I didn't book the tickets myself, but you can buy direct from the box office or online. Prices vary depending on the play and you can usually get good seats in the middle stalls or circle for £50 or less on some productions. This time we were in the Gallery (above the Upper Circle) for £13.50. The seats here are small 'benches' with arm dividers (rather than rests) and there is very little leg room. We had a clear (but high) view of the stage, my only comment would be that we sometimes struggled to hear some of the actors especially if someone coughed nearby and drowned them out. You are very high up here, and there are a lot of stairs to climb with no lift access due to the age of the building.
The theatre looked to be well maintained and didn't look shabby, but the lights are low.
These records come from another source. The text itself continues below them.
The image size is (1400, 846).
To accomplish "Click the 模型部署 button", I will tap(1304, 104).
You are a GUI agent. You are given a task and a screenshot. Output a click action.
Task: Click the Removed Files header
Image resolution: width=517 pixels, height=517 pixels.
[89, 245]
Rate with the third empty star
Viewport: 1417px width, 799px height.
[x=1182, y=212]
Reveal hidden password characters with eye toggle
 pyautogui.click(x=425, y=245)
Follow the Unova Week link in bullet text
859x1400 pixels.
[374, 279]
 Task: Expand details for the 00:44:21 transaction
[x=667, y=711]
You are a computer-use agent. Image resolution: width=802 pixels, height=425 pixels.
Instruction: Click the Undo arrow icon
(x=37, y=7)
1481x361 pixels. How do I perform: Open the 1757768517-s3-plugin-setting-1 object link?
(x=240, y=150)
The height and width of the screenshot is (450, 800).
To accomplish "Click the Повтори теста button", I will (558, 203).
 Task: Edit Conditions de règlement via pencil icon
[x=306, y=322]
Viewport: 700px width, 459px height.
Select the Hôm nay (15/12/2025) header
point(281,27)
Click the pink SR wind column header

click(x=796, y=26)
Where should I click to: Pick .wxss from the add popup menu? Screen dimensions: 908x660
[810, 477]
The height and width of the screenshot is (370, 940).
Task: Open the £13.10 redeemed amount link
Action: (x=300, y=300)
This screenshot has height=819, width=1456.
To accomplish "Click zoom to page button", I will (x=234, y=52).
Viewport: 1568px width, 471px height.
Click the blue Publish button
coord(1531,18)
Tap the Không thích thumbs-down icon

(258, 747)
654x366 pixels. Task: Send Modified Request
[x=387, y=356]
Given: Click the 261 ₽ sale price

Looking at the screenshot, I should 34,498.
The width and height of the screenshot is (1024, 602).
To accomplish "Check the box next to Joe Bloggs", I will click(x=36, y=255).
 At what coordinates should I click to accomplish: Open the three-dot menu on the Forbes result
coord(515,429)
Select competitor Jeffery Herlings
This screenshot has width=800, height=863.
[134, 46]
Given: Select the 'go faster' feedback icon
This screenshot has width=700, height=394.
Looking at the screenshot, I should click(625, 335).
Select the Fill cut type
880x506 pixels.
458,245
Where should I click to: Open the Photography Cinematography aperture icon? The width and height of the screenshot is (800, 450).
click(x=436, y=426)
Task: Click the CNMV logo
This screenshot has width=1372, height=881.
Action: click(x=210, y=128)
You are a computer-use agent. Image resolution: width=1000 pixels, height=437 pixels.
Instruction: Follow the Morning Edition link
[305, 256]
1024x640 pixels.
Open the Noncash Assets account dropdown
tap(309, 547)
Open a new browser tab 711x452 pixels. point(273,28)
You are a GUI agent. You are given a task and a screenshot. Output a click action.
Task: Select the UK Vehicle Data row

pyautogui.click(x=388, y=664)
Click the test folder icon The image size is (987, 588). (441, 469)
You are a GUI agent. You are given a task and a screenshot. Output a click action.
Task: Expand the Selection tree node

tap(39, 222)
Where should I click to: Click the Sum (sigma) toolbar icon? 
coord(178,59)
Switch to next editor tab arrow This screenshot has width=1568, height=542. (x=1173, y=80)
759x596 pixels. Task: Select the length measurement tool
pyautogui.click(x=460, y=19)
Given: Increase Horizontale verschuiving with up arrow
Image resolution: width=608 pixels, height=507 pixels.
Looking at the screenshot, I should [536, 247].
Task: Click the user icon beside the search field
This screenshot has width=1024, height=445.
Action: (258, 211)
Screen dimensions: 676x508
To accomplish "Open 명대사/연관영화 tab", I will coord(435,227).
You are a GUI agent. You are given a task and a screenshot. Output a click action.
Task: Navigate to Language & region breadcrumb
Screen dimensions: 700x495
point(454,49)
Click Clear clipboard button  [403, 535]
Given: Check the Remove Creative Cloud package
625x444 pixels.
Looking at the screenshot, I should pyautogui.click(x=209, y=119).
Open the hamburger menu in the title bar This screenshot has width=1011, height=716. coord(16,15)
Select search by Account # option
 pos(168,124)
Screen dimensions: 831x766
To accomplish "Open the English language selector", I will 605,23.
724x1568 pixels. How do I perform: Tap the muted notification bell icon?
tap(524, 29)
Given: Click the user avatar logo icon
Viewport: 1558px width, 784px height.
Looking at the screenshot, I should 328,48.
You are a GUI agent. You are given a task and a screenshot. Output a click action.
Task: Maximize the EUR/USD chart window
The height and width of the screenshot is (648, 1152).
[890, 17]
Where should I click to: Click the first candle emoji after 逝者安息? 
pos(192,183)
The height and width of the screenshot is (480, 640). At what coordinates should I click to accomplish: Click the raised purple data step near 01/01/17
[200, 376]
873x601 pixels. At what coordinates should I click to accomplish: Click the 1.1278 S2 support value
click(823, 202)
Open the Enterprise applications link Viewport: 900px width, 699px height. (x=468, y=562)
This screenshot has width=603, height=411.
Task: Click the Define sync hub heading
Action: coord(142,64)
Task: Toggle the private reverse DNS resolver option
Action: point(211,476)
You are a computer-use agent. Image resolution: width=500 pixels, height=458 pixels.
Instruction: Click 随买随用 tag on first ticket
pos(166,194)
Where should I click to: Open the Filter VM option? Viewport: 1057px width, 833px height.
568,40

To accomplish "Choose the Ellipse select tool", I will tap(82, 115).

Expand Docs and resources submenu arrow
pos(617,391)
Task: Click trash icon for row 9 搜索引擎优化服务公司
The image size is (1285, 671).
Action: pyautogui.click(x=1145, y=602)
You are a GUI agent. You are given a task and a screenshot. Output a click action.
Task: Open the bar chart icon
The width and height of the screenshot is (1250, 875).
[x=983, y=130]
There are a number of bars in the theatre - a vodka and diet coke and a bottle of beer was £9.40 which is pricey, about a pound more than a nearby pub. Sweets and crisps could also be purchased. Staff were polite and friendly and worked efficiently, so although it was busy you didn't really have a long wait. There are toilets in various parts too - for ye level they were up a further flight of stairs. They were clean but had a problem with water pressure so you had hand wipes instead. Expect to queue in the Ladies.
You can buy programmes from a number of sellers - for the last show it was £10 for a massive full colour programme, but I don't recall paying this much before.
Although this review is about the theatre itself, I really enjoyed the play and it is always a bonus when you get to see Bradley Cooper in his underpants :-)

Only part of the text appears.